天天看點

Natural Language Processing With Python (3)

Chapter 4 something about python basic: (1)A list is typically a sequence of objects all having the same type, of arbitrary length. Mutable. (2)A tuple is typically a collection of objects of ifferent types , of fixed length. Immutable. (3)Generator expression is much faster than the use of list comprehensions. (4)Looking up in the dict by the key is much faster than looking up in the list. (5)Looking up in the dict by the value is so slow that we should invert the direction for searching.But notice that dict keys must be immutable types, such as strings and tuples. (6)Be careful about the use of sort() and sorted().Also notice that they have more than one argument. (7)LGB rule. (8)Function for checking type : isinstance(). Use assert statement to raise error when type is wrong. (9)DOC style : a one-line summary, a more detailed explanation, a doctest example and epytext markup. (10)Lambda expressions and use of higher-order functions. (11)Multiple-argument function.(the use of *args and **kwarges) (12)The __name__='main' for unit test, the __file__ to locate your file. (1)_x and __all__ for hide variables and functions from "from .. import *", but not from "import ..". (13)Some trap: "%s %s" % "aaa", "ggg" is wrong with not adding parentheses, not use a mutable object as the default vale of a parameter because of using the same object.

Chapter 5 Learning POS tagging. Some function useful for tagging : (1)nltk.pos_tag() (2)nltk.corpus.brown.tagged_words() / tagged_sents(), using unsimplified tags. (3)nltk.defaultdict(), or defaultdict for python (4)conditionFreqDist and nltk.index is a special kind of dict (5)nltk.RegexpTagger() (6)nltk.unigramTagger(), nltk.bigramTagger(), nltk.ngramTagger() (7)tagger.evaluate() (8)open, dump, close(), load()

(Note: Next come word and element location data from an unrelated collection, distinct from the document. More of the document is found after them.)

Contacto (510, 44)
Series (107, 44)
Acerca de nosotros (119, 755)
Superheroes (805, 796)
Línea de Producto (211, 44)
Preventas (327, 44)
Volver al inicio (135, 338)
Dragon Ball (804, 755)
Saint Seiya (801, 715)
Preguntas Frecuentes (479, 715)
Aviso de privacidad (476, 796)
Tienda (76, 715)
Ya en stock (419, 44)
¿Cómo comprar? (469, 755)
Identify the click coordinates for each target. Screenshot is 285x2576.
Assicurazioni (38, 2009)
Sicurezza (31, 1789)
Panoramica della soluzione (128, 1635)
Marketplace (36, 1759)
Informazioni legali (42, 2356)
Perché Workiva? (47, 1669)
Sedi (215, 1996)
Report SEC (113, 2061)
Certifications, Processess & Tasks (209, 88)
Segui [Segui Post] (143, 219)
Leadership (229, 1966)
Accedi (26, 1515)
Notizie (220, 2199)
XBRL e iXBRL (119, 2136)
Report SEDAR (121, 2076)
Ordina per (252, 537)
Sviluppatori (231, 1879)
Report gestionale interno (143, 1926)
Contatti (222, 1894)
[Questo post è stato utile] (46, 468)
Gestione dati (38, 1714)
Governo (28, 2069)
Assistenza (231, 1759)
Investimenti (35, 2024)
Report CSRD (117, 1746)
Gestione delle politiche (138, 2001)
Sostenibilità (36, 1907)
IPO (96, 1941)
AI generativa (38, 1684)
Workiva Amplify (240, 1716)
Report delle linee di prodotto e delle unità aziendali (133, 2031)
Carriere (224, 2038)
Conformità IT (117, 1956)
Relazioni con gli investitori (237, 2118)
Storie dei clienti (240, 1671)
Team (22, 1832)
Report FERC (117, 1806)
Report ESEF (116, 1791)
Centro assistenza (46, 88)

some skill on nlp: (1)some idiom use of nltk.defaultdict() (2)lookup tagger, which use the dict as a model of a real tagger. (3)n-gram means n-1 preceding tokens. (4)use the backoff and cutoff to solve the sparse data problem. typical use as following : t0=nltk.DefaultTagger(..) t1=nltk.UnigramTagger(.., backoff=t0) t2=nltk.BigramTagger(.., backoff=t1) t2.evalutae() (5)Separate the trainning and testing data, such as 90% for trainning and 10% for testing.Use the brown.tagged_sents() for trainning and testing which include evaluating.And use the othercorpus.sents() for real application. (6)Tag at sentence level instead of word level, such as using the sents()function. (7)transformation-based tagging beats n-gram tag with two reason : smaller space size and better model. A useful tagging is the Brill tagger.